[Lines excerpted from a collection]
--- --- ---
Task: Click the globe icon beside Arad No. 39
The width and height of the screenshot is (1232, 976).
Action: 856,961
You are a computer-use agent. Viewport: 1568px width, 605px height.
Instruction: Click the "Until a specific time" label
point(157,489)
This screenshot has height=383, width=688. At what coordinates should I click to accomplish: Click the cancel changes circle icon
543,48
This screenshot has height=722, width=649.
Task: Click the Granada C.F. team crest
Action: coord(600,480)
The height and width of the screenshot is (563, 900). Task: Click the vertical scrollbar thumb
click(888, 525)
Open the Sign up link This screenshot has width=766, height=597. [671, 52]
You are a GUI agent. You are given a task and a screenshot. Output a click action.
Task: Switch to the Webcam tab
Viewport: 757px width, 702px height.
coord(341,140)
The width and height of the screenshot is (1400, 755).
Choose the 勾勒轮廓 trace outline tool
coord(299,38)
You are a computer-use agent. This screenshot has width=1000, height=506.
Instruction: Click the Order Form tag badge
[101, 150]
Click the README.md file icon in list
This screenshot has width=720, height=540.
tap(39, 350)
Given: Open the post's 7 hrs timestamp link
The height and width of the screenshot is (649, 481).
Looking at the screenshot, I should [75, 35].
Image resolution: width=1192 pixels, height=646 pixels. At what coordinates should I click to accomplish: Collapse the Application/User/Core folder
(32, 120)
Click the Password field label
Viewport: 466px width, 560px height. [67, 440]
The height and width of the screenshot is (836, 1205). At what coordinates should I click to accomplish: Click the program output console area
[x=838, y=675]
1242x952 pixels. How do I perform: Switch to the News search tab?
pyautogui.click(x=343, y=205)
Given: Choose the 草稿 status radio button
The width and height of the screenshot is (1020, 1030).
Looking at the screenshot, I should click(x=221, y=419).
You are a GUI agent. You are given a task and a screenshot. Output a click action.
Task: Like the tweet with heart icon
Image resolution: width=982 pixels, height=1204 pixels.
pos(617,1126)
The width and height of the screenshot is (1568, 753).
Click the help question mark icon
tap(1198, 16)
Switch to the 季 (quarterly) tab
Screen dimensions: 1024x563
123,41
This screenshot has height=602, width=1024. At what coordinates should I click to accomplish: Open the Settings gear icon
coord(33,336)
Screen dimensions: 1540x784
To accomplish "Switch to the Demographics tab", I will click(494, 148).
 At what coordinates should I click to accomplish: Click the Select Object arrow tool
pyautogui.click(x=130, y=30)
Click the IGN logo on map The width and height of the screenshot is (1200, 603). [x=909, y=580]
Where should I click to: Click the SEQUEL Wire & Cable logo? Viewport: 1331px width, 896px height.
--- --- ---
» **Exercise task**: Which lines above contain the word "computer"? Return each of them in full, matching case exactly.

» **The completed task**:
You are a computer-use agent. Viewport: 1568px width, 605px height.
You are a computer-use agent. This screenshot has width=1000, height=506.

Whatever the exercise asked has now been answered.